§ EXERCISE OBJECTIVE
Quote the passage on generating systems word for word, beginning at the words "This definition exists" and stopping after "are more structured.".

§ EXCERPT TO READ
══════

A component-system consists of a collection of components, each of which can act on other components to produce new components.
This definition exists in the biological and cognitive sciences. Nature, in other words, is a component system. A tree creates another tree.
But the generation of new, (seemingly) unrelated ideas that lead to new, seemingly unrelated works of art, architecture or industry, is different, coming from random mental models as diverse as paintings, history, tarot, poetry, nature, etc.
Artists get their ideas from EVERYwhere. But some idea-generators are different in that they are more structured.
You’ve got to have models in your head. And you’ve got to array your experience - both vicarious and direct - on this latticework of models. You may have noticed students who just try to remember and pound back what is remembered.
Well, they fail in school and in life.
You’ve got to hang experience on a latticework of models in your head.
-Charlie Munger
Here are a few mental models that for me, also work as Generating Systems:
A deck of Tarot cards, Freud’s concept (mental model) of the Id/Ego/Superego; The Hero’s Journey from Joseph Campbell’s Hero with a Thousand Faces. All of “Nature” is a Generating System, in that we see metaphors everywhere in it. A mountain with its height, strength and majesty. And on and on.
In other words:
A Generating System is a structured way of thinking or seeing - a mental model or paradigm - that helps us grow creative ideas.
An artistic petri dish or terrarium, if you will.
Here is a little more information about the previous three examples of historical generating systems:
The Book of Nature
In the Middle Ages, a common mental model was that nature is a book to be read to learn of God’s will. Much of medical science was based on this Book of Nature model. For instance, the idea of Signatures. Since a walnut is shaped like a brain, it must be meant to heal the brain. The flower eyebright looks like an eye, so it must be meant to heal eye infections. In these cases, it would have been better to use nature’s Generating System to create ideas for art rather than science.
This idea worked as a Generating System for Elizabeth Gilbert’s book The Signature of All Things.
2. The Hero’s Journey
In Joseph Campbell’s cycle from his book Hero with a Thousand Faces, the Reluctant Hero (not a hero yet), is called to a quest, meets several helpers and challenges, enters a world of wonder, finds the gift, and returns to heal her/himself and community. This model has been an amazing Generating System - because although it is BASED on the myths of history, it has also generated NEW myths, ways of thinking about psychology, art, commerce, and more. It is a mental model that is a record of our culture’s Generating Systems; and it is a Generating System itself.

══════

Collected data entries

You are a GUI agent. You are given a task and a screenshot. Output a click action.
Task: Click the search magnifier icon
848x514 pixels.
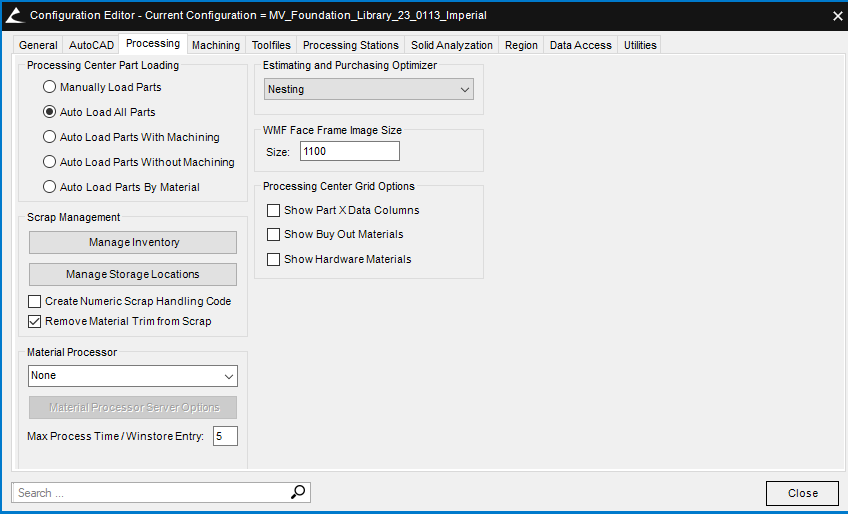298,492
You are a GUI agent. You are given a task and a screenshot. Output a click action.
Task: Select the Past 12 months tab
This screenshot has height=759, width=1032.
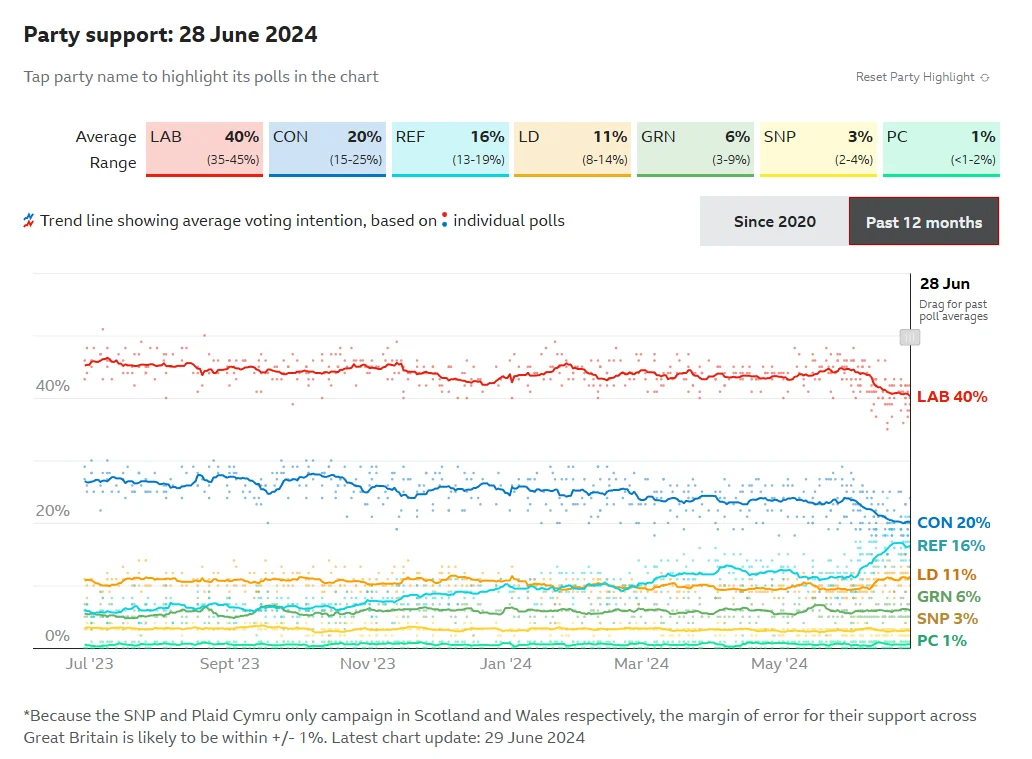pos(924,221)
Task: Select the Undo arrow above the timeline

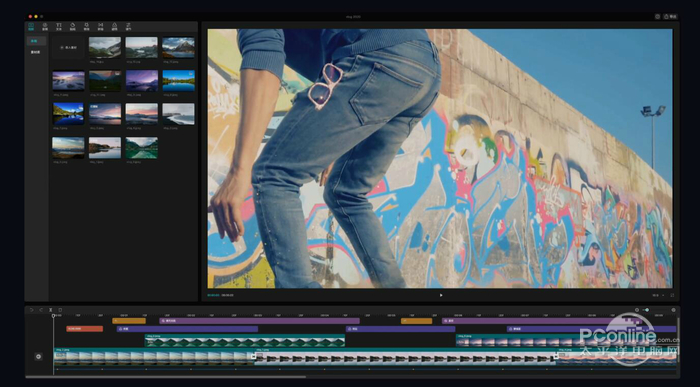Action: [x=31, y=310]
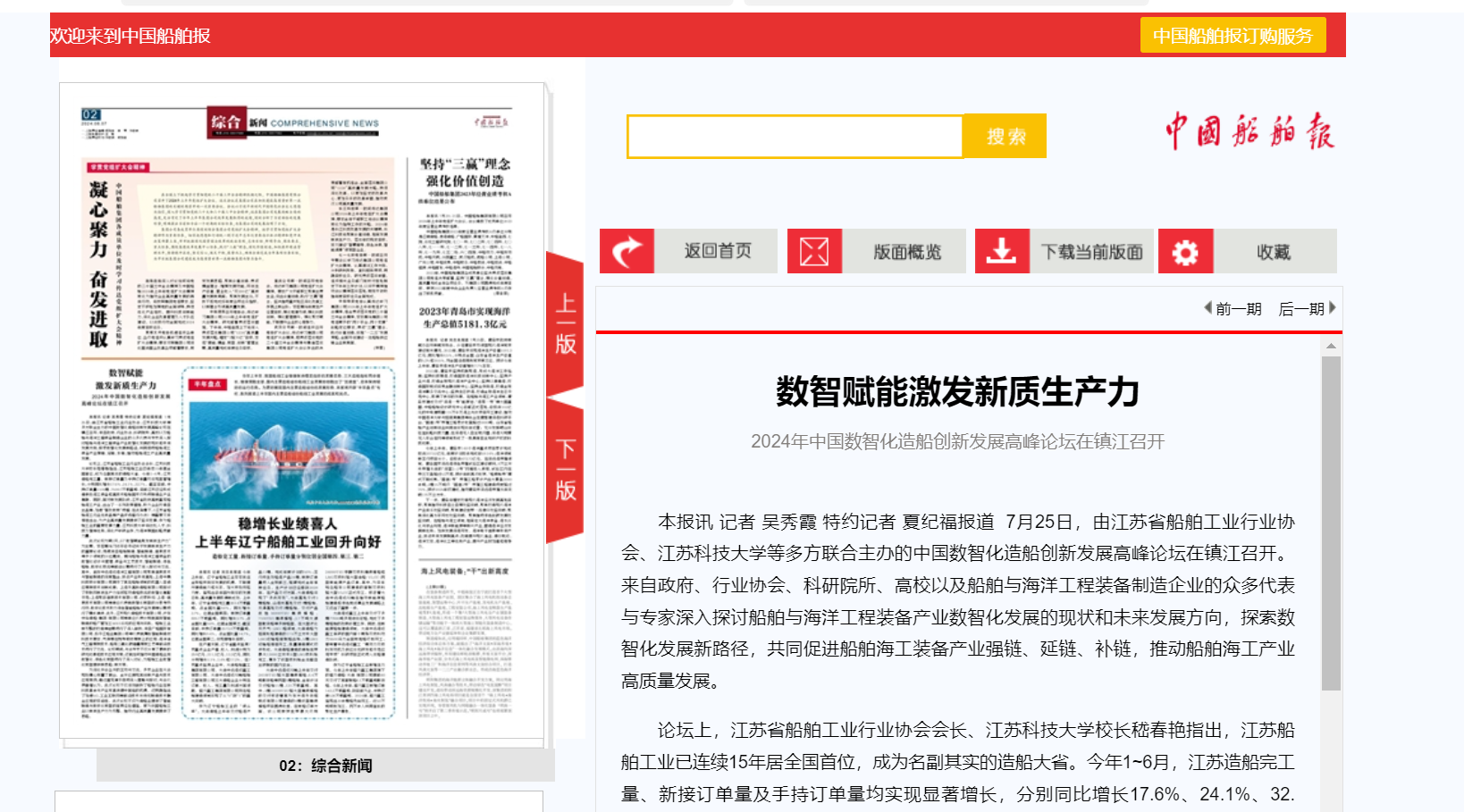Click the 收藏 favorite button
This screenshot has width=1464, height=812.
tap(1273, 252)
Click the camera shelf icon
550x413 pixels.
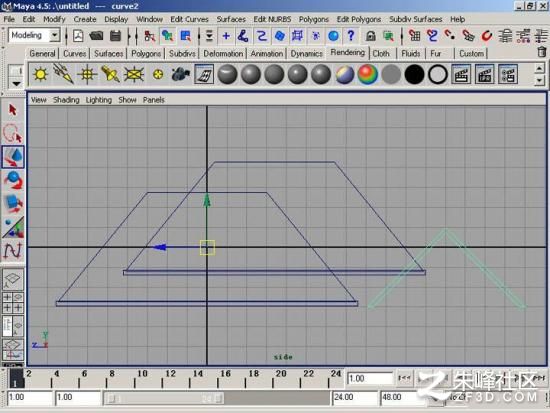(x=181, y=74)
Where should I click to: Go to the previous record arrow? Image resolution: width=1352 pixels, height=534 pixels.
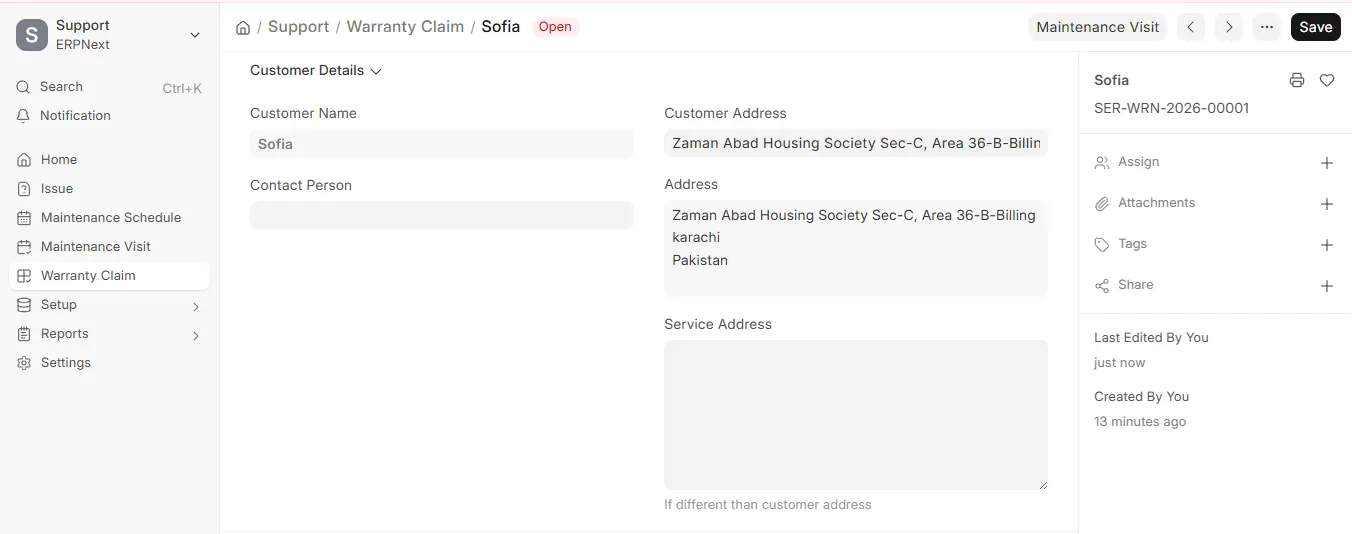(1190, 27)
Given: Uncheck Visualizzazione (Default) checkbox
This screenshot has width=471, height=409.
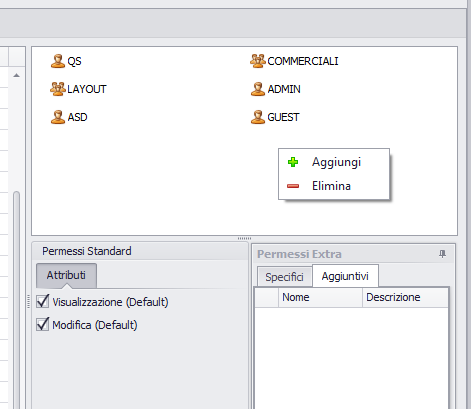Looking at the screenshot, I should [43, 301].
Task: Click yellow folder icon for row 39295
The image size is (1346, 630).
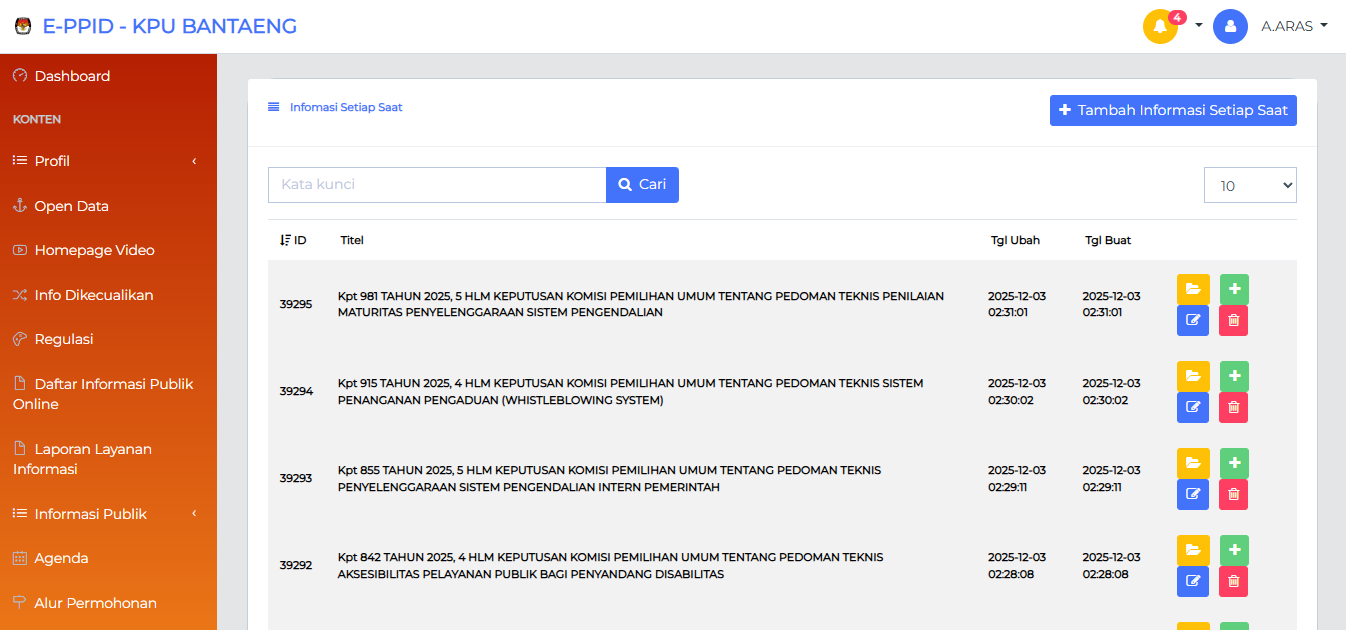Action: coord(1193,289)
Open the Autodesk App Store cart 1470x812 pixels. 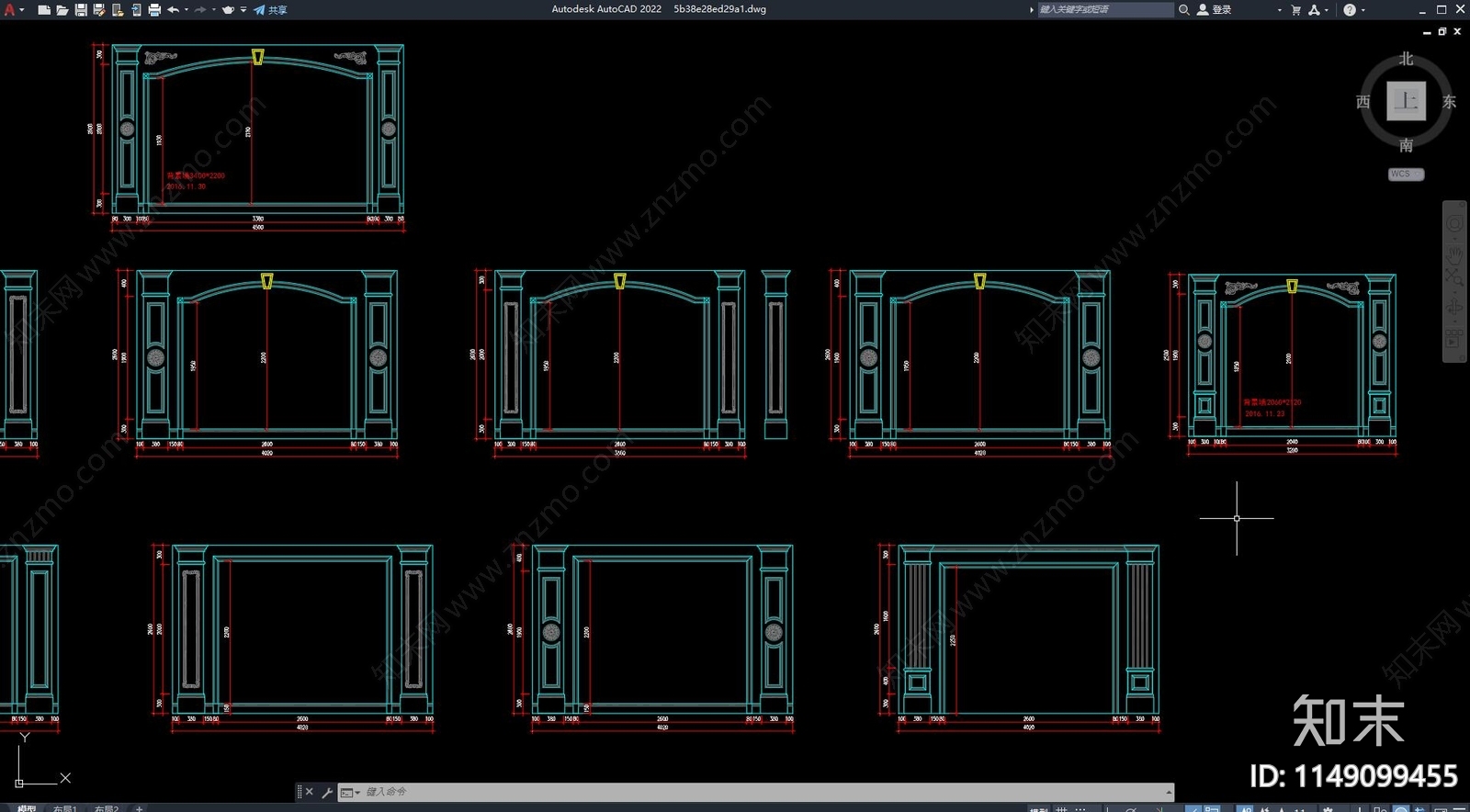1296,10
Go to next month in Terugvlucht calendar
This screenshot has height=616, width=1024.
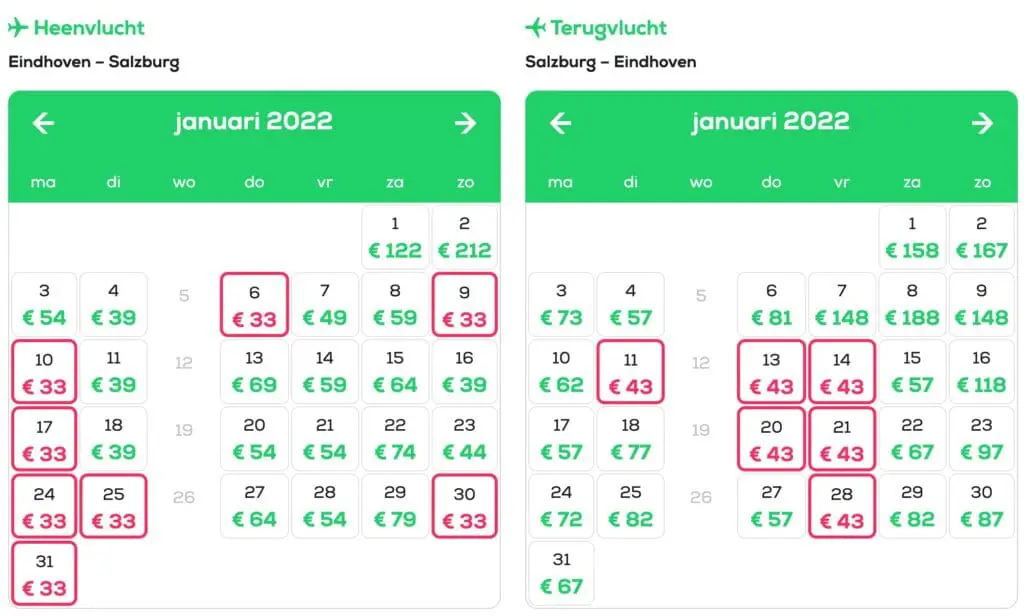[982, 123]
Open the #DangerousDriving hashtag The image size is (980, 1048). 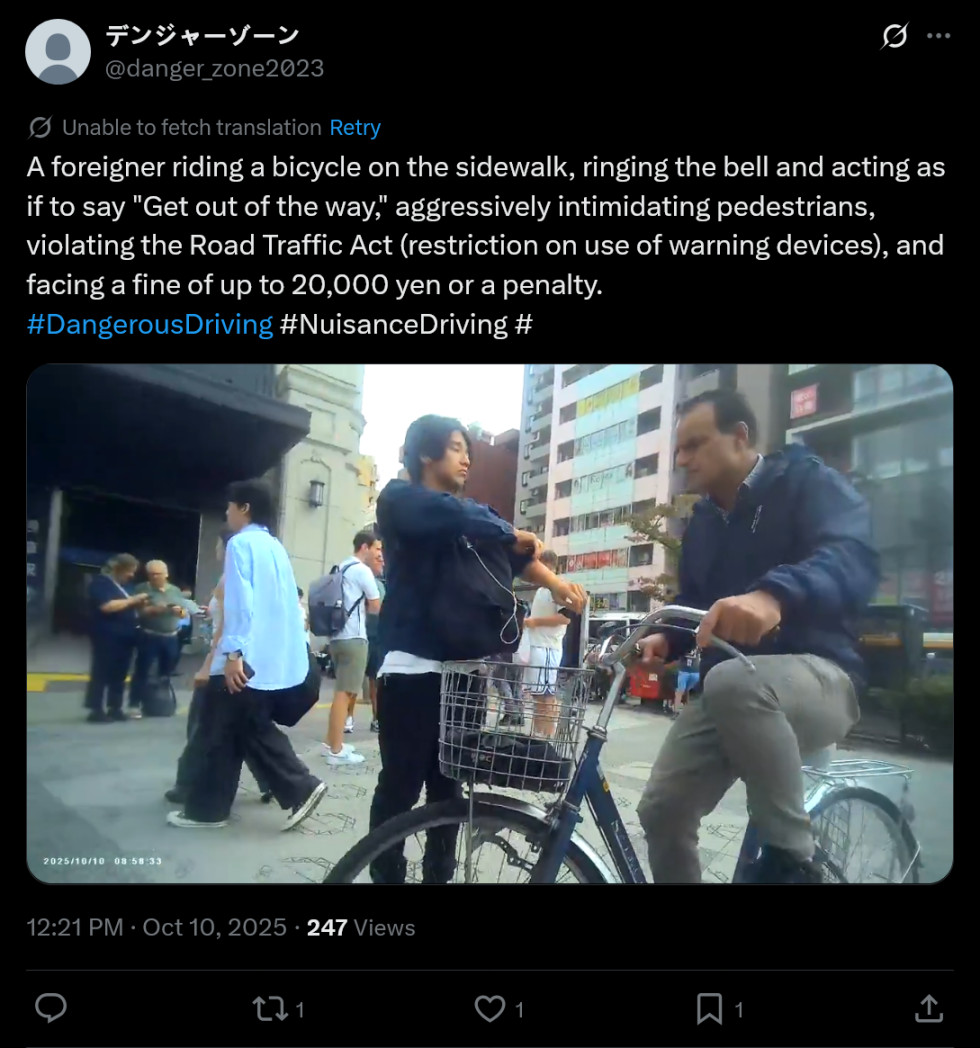pyautogui.click(x=150, y=324)
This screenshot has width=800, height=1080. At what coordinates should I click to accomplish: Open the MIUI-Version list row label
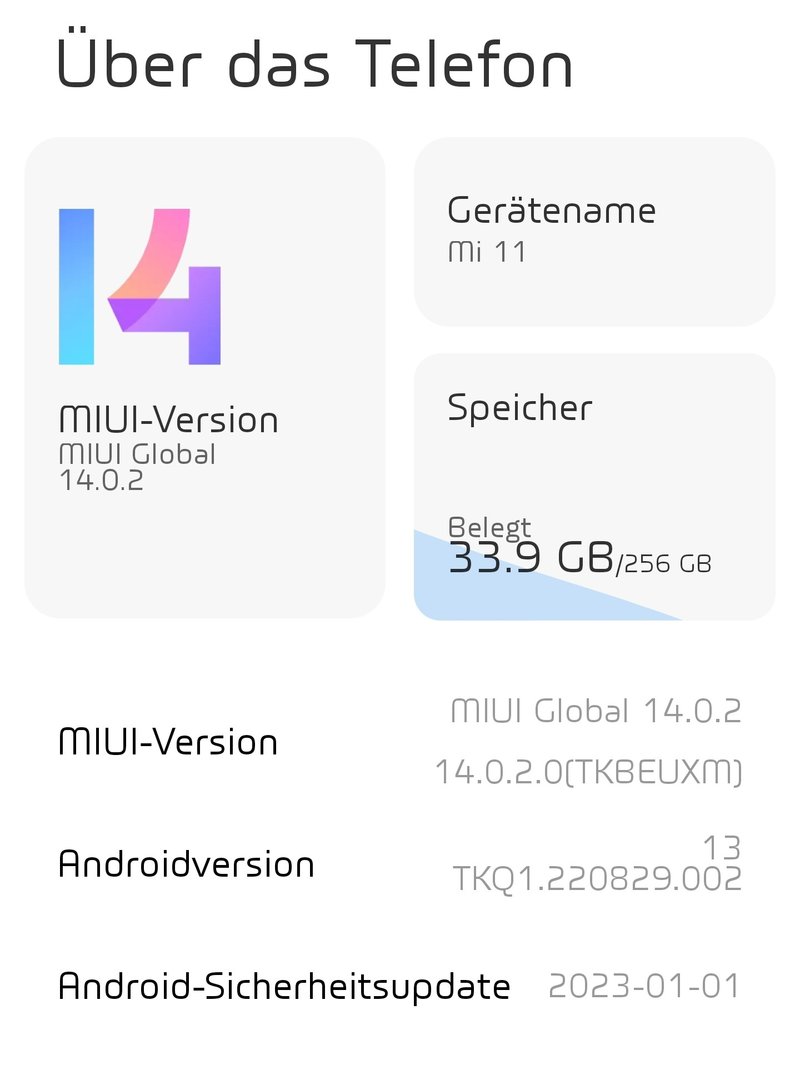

══════

§ EXERCISE ANSWER
This definition exists in the biological and cognitive sciences. Nature, in other words, is a component system. A tree creates another tree.
But the generation of new, (seemingly) unrelated ideas that lead to new, seemingly unrelated works of art, architecture or industry, is different, coming from random mental models as diverse as paintings, history, tarot, poetry, nature, etc.
Artists get their ideas from EVERYwhere. But some idea-generators are different in that they are more structured.